#### Task instructions
Check every line below for the word "table" and copy the ones that have it.

#### Data supplied
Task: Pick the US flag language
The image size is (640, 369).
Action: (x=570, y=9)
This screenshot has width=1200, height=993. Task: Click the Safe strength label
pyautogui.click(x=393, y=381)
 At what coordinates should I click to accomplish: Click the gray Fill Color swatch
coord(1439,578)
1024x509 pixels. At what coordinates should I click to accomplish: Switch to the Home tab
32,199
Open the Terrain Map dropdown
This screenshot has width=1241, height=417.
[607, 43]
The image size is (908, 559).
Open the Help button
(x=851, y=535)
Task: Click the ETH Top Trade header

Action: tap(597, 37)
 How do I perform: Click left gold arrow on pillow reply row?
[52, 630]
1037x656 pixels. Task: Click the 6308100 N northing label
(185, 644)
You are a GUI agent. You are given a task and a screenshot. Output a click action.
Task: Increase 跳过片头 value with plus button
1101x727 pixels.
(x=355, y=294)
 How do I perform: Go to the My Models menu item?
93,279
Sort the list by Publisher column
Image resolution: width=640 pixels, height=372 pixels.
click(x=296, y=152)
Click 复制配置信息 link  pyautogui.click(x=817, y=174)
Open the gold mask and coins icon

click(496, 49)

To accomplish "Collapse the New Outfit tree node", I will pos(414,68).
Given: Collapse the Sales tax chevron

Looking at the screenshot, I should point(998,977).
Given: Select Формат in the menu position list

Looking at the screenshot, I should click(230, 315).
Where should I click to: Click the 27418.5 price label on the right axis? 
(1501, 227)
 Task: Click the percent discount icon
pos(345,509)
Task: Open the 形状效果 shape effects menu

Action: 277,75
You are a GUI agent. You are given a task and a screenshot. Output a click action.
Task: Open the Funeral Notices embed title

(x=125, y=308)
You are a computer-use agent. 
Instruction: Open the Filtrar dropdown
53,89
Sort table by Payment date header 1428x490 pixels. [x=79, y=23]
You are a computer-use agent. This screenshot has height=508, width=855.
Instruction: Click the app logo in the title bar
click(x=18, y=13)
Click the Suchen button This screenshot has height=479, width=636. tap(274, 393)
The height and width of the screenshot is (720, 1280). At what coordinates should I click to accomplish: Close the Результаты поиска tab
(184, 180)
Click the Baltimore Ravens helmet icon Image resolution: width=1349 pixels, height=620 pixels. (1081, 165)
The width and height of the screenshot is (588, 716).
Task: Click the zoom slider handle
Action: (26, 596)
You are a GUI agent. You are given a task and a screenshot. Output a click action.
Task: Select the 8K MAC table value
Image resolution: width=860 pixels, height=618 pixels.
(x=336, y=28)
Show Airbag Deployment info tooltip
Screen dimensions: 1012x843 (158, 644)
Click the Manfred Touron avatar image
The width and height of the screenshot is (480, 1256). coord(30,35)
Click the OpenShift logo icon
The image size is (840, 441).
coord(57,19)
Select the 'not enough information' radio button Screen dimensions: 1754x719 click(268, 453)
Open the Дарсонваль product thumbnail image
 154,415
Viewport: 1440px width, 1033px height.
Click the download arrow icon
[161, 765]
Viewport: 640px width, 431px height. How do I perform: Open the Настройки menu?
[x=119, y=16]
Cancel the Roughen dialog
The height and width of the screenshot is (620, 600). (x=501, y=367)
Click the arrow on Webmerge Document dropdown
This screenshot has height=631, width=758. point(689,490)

#### Your solution
Sort table by Payment date header 1428x490 pixels. [x=79, y=23]
Task: Select the 8K MAC table value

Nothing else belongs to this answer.